Pela última edição do Numbeo, um serviço que compara cidades e países, a melhor qualidade de vida no mundo está agora em Haia, na Holanda. Entre as 245 cidades pesquisadas, Porto Alegre ficou em 192. Não há motivo para celebração, mas, pelos oito indicadores do ranking, Porto Alegre ao menos está à frente de Belgrado, São Paulo, Rio e, não sem surpresa devido à crise argentina, Buenos Aires.
Em 2021, vivi quase cinco meses em Haia e estimo ter caminhado mais de 600 quilômetros e pedalado mais de mil por suas ruas e parques. Pelo que testemunhei, Haia merece ter galgado para o primeiro lugar do ranking em qualidade de vida. Em contrapartida, Porto Alegre teria potencial para uma posição mais honrosa.

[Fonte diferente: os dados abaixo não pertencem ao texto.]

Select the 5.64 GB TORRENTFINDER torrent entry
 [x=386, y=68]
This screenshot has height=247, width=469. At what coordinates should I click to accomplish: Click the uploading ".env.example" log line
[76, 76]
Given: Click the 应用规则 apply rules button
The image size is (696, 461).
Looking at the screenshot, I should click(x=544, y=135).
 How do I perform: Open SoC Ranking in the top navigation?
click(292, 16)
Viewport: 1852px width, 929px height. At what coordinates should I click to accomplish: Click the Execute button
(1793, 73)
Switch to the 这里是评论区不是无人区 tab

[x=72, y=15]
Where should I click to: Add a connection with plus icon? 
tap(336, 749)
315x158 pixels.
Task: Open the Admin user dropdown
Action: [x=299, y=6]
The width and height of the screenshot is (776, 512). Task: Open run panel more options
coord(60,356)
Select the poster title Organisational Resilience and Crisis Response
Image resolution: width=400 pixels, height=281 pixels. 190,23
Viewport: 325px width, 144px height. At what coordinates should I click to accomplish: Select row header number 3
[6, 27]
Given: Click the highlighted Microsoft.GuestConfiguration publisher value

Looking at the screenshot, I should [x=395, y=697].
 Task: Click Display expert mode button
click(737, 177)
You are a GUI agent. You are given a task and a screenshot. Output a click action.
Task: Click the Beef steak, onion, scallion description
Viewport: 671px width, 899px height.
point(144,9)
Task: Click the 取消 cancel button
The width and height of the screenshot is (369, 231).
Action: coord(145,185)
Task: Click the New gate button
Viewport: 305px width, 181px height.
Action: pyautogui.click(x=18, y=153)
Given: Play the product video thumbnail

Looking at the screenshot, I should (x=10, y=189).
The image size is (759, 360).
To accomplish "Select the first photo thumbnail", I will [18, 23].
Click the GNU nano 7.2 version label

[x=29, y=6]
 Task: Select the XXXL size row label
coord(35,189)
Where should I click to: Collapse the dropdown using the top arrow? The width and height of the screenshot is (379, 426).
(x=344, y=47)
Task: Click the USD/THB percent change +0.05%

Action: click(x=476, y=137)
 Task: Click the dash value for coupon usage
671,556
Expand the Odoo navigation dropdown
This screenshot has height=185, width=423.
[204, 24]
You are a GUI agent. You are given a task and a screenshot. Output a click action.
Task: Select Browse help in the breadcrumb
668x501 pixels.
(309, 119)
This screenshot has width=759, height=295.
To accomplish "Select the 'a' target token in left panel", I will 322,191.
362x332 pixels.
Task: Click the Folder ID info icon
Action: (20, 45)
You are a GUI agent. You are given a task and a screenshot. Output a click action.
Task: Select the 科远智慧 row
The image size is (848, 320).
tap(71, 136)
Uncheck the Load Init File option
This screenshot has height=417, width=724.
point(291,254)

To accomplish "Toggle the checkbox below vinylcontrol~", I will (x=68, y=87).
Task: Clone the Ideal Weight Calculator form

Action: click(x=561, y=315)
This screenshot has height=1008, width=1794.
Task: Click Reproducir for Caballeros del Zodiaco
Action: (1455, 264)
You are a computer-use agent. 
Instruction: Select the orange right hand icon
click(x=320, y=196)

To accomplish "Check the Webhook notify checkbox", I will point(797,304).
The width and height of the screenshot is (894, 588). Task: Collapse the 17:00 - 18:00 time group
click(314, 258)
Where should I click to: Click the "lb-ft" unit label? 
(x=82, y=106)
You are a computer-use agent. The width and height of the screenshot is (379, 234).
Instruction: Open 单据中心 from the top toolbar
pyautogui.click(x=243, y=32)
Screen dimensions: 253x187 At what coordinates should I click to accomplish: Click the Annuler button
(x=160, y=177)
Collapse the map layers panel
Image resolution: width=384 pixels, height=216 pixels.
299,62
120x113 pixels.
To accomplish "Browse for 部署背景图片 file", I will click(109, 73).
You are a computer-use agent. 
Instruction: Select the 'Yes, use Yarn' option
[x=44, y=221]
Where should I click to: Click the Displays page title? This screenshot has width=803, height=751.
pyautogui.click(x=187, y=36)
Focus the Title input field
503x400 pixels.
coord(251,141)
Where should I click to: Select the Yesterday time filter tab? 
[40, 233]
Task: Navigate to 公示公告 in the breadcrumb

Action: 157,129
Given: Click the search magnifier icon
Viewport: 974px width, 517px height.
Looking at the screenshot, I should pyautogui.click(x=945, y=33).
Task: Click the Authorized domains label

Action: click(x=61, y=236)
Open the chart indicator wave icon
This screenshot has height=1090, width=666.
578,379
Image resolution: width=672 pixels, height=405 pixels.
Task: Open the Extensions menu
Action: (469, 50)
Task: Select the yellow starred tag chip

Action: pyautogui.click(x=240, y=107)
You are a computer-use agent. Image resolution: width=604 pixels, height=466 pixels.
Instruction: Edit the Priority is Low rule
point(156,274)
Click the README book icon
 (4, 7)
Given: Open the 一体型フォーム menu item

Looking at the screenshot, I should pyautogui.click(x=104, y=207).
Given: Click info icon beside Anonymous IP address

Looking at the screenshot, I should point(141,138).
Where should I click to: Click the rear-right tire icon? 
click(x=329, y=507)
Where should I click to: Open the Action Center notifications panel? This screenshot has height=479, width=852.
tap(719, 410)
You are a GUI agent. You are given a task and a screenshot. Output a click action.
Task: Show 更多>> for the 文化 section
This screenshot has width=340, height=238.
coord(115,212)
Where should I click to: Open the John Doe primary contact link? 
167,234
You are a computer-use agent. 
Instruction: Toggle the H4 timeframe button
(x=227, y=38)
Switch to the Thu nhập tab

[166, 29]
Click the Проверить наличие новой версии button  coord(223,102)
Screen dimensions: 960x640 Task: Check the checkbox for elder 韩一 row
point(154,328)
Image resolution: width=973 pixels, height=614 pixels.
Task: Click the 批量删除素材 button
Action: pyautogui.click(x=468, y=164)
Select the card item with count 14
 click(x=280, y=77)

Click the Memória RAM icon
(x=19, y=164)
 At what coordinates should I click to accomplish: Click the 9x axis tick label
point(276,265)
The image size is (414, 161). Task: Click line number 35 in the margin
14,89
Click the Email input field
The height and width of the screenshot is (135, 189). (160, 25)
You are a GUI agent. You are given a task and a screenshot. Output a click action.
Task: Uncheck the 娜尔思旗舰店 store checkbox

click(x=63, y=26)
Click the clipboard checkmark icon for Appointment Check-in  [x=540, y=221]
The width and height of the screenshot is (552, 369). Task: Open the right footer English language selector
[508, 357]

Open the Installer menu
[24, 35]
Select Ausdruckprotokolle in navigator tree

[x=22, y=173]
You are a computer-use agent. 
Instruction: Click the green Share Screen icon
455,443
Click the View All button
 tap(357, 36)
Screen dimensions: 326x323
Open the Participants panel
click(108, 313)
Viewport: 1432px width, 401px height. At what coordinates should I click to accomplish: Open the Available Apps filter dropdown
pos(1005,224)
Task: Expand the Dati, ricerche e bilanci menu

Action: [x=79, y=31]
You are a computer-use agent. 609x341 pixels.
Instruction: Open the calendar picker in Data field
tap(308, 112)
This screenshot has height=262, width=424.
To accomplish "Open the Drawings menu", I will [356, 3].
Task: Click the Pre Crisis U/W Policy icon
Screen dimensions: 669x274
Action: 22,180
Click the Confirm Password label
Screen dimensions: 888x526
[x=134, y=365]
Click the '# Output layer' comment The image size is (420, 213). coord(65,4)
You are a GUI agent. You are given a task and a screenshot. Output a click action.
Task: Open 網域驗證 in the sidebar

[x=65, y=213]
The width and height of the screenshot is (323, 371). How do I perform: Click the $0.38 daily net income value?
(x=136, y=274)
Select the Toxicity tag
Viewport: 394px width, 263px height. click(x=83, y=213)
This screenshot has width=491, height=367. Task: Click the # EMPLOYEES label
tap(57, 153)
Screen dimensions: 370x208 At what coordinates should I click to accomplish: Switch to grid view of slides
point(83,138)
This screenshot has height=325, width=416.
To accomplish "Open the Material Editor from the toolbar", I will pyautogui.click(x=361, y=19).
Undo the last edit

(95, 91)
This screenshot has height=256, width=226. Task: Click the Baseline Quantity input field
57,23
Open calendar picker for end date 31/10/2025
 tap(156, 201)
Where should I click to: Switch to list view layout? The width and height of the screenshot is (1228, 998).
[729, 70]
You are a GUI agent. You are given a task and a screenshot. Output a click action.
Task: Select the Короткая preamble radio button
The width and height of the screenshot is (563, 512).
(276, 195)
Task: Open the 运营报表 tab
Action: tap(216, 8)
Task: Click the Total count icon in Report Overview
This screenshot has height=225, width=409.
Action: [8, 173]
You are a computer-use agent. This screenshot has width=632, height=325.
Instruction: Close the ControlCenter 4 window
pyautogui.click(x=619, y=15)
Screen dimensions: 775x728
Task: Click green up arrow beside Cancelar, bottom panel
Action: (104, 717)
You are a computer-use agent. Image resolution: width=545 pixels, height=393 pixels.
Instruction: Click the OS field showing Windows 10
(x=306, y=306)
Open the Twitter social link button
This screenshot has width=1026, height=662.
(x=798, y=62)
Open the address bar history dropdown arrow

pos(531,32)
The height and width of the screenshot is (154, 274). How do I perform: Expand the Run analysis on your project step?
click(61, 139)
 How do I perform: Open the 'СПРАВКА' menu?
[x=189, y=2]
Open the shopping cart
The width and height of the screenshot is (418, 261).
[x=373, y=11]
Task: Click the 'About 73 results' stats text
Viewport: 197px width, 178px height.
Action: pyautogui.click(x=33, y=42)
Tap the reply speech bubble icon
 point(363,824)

O que derruba Porto Alegre no Numbeo? Poder de compra da população, criminalidade e custo de imóveis proporcional à renda. Já clima (esqueça o verão tórrido) e custo de vida (relativo, ressalve-se) melhoram a posição. Cuidados com saúde e tempo no trânsito também não aparecem mal. Para Haia, o mundo sorri em todos os quesitos, à exceção do custo de vida.
Há, de fato, algo mais além de 10 mil quilômetros de distância entre Haia e Porto Alegre, a começar pelos fatores criminalidade e ambiente, mas sobretudo pelo transporte. Pode-se caminhar sem preocupação pelas madrugadas mais escuras de Haia e há uma profusão de parques e bosques em plena mancha urbana. Já o automóvel é um veículo para raros deslocamentos – o litro da gasolina custa o equivalente a R$ 12. A hora do rush é um congestionamento de bicicletas, onipresentes mesmo nos frequentes dias de chuva e vento.
A cosmopolita Haia exibe a melhor rede de ciclovias do planeta, que se integra a um sistema eficiente, embora dispendioso, de trens, metrô, bondes e ônibus. Pedala-se muito, mas cada vez menos, porque bicicletas e scooters elétricos já são quase maioria. É um achado: bicicletas elétricas (e triciclos elétricos para cargas) arrebanham adeptos porque são um meio de transporte individual, ágil, econômico e pouco agressivo ao ambiente.
Haia está longe da perfeição. Bairros de imigrantes evidenciam desigualdades, as moradias são escassas, caras e apertadas e o inverno é uma penumbra ventosa e úmida. Já Porto Alegre tem grandes méritos para uma reversão. A nova orla do Guaíba, por exemplo, reaproximou cidade e rio e ensina como se usufruir de espaços públicos.
Entre os desafios de sempre em segurança, transporte e saúde, seria preciso agora garantir mais e novos espaços verdes por toda a cidade - um legado inestimável para o futuro -, fazer recuar a selvageria da poluição visual e das águas e focar nas vocações das quais derivaria o grande salto para a frente da capital dos gaúchos: embalar-se de vez como um hub latino-americano em educação, saúde, cultura e esporte. Pode ser utopia, mas também é preciso sonhar.